**** Stored data ****

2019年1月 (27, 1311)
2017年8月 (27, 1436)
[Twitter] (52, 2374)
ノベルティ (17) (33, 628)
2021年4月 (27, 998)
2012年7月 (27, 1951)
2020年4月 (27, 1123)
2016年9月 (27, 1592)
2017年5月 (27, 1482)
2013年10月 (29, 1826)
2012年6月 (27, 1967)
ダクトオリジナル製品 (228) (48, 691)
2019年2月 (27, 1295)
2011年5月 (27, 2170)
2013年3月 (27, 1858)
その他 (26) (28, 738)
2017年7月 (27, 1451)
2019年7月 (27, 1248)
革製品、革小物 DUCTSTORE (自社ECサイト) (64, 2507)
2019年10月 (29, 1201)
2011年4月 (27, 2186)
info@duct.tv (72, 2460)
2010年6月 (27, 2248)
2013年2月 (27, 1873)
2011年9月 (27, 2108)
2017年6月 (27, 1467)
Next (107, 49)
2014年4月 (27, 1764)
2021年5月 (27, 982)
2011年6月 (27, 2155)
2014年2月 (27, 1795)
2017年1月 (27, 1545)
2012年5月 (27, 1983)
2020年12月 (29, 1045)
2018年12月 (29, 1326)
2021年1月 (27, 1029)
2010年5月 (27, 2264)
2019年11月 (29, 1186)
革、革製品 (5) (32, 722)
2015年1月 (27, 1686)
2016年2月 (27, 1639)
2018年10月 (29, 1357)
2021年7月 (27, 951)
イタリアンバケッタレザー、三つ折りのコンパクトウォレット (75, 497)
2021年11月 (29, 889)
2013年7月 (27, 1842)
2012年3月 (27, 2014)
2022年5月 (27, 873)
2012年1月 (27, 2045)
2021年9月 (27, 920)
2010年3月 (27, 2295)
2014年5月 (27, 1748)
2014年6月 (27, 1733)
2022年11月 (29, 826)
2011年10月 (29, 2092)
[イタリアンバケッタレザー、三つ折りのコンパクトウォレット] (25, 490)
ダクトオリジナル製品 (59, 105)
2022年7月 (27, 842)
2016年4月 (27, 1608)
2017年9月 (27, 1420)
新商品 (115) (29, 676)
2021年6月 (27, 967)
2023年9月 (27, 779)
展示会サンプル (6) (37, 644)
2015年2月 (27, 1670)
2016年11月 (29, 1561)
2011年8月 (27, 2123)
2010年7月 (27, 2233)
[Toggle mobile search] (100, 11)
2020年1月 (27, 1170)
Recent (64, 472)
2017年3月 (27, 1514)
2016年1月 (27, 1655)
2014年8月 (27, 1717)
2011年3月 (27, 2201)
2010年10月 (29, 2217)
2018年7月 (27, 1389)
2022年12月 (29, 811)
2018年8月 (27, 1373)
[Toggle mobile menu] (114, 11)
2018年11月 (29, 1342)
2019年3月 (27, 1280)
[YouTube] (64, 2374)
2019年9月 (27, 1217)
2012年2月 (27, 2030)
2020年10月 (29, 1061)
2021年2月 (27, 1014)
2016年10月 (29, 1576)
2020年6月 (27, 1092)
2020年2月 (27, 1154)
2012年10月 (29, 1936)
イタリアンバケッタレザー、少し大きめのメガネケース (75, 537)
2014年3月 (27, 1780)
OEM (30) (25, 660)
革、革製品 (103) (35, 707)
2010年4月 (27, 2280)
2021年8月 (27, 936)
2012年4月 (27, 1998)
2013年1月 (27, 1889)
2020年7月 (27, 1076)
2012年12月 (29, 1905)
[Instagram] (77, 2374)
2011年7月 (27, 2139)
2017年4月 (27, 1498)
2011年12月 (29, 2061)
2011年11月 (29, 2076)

****

What the exercise asks: Lines from the one containing "2010年4月 (27, 2280)" to the end of the data are to be printed exactly, including the first and last.

Answer to this problem:
2010年4月 (27, 2280)
2021年8月 (27, 936)
2012年4月 (27, 1998)
2013年1月 (27, 1889)
2020年7月 (27, 1076)
2012年12月 (29, 1905)
[Instagram] (77, 2374)
2011年7月 (27, 2139)
2017年4月 (27, 1498)
2011年12月 (29, 2061)
2011年11月 (29, 2076)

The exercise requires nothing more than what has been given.